Lawrence Francis Probst III (born June 3, 1950) is an American businessman who is best known for his work with the  video game publisher Electronic Arts, including acting as CEO from 1991 until 2007 and as executive chairman from 2013–14. He remains chairman of EA and served as chairman of the United States Olympic Committee until 2019.

Life
Probst was born on July 6, 1950. He is the son of Ruth (née Gallagher) and Lawrence Francis Probst II. He and his wife Nancy have two sons.

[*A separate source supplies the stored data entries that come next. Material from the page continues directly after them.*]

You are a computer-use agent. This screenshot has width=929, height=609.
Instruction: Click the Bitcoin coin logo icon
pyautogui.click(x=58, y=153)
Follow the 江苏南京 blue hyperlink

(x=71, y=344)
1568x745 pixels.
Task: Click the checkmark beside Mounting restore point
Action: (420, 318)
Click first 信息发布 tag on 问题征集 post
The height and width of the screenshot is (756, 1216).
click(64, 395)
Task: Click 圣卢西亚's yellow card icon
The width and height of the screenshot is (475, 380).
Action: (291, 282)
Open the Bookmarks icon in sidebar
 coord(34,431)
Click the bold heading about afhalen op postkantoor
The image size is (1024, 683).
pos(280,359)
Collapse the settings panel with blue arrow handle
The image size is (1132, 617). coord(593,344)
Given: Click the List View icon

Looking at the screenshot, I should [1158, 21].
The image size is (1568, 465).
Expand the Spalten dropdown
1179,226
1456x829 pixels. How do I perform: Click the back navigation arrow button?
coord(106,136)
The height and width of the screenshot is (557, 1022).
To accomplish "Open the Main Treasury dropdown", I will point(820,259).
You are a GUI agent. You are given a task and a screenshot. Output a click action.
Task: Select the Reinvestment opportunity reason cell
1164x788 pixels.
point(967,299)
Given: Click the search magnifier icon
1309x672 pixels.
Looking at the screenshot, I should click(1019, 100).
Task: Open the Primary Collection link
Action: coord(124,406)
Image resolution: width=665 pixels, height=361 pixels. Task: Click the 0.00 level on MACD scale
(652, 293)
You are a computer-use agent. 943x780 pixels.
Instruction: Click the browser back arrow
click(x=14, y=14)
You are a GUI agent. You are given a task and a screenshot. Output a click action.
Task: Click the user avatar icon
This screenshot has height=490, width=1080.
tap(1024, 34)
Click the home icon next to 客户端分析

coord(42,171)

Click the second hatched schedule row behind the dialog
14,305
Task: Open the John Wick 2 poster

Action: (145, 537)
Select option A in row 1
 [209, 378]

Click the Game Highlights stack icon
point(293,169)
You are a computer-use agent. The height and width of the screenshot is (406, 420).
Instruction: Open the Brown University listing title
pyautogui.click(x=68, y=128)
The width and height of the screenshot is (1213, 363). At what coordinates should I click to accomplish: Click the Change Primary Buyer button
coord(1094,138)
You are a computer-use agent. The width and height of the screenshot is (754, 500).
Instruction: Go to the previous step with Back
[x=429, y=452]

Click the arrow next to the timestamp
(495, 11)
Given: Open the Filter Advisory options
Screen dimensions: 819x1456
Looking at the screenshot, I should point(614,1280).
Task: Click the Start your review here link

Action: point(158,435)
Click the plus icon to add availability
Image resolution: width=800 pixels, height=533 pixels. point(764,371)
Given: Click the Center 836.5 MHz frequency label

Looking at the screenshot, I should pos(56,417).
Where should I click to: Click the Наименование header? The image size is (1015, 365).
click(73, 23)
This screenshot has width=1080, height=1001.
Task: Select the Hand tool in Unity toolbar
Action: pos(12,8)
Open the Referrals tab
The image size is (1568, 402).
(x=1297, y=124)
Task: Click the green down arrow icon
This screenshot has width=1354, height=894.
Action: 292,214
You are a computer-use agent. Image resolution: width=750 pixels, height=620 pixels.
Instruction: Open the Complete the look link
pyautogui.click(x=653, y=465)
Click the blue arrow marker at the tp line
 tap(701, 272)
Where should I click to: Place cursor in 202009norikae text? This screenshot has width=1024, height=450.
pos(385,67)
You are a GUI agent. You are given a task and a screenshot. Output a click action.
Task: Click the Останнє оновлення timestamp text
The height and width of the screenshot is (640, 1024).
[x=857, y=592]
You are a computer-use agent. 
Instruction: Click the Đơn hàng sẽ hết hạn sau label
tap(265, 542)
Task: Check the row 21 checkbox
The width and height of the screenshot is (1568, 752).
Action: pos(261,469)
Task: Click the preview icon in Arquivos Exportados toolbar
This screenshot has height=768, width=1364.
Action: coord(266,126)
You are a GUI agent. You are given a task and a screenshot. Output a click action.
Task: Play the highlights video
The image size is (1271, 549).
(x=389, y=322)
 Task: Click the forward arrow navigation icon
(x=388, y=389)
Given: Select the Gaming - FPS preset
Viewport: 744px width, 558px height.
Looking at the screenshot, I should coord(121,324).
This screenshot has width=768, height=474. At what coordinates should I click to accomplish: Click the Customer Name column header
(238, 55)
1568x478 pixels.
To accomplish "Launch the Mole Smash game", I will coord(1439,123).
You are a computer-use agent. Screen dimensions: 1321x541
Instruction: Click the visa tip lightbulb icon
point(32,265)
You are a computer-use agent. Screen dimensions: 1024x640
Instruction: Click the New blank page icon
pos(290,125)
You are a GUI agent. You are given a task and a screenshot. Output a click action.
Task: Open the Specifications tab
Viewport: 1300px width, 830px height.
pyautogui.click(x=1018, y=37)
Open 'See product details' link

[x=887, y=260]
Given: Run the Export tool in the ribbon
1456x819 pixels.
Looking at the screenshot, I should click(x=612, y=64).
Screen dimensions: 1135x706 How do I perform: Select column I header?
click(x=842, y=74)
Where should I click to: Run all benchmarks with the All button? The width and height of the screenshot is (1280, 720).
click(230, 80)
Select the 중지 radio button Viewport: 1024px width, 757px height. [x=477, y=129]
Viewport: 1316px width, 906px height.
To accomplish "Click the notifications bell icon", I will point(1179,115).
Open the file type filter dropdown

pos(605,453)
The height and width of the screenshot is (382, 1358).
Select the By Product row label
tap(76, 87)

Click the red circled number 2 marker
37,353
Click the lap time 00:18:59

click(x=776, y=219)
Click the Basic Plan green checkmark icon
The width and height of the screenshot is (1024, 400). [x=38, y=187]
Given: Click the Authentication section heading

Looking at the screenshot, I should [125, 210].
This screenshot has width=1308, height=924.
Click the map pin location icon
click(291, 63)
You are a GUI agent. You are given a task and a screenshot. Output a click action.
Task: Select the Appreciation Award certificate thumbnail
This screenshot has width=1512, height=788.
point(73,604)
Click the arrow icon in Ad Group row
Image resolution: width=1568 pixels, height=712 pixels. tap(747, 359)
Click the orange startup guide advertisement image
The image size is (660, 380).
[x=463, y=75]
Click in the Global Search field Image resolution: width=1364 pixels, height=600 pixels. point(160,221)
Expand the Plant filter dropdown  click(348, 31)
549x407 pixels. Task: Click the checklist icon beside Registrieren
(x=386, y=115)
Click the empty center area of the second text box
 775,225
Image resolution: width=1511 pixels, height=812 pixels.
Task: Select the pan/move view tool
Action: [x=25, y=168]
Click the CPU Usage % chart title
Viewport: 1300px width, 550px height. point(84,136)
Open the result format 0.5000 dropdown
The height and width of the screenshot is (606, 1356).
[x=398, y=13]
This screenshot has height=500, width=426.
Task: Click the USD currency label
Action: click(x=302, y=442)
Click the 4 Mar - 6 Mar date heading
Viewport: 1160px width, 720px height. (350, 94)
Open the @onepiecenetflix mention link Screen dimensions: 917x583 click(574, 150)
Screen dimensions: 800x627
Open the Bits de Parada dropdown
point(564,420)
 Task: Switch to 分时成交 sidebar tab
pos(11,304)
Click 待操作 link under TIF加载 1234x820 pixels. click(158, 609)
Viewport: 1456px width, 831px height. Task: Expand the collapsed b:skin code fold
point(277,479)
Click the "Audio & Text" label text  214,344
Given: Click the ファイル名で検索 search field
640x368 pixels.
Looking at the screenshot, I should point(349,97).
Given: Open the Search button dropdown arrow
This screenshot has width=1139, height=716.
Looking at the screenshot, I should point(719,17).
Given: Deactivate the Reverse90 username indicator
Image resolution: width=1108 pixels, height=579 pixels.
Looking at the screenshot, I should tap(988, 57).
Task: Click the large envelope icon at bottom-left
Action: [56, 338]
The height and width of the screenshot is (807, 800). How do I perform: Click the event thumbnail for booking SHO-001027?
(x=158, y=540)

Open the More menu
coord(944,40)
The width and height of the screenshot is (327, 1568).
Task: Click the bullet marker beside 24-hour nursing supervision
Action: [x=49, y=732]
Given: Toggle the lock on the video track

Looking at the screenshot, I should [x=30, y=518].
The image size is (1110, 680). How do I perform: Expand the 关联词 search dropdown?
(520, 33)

He earned a bachelor's degree from the University of Delaware.

Entertainment career
Probst worked for Johnson & Johnson and Clorox before being recruited into the video game industry through Activision in 1982. Two years later he joined EA as vice president for sales until 1986. He then took on the role of the company's senior vice president of the publishing division from 1986–90. He was promoted to president of Electronic Arts in 1990, remaining in that position until 1997. During this time, he was also pronounced CEO of Electronic Arts in 1991, which he held onto until April 2007. Next Generation named his one of the "75 Most Important People in the Games Industry of 1995", remarking that "Probst may not be as colorful a character as his predecessor [ Trip Hawkins], but he does seem adept at combining the freedom and daring of creativity with the restraints and common sense of a commercial operation."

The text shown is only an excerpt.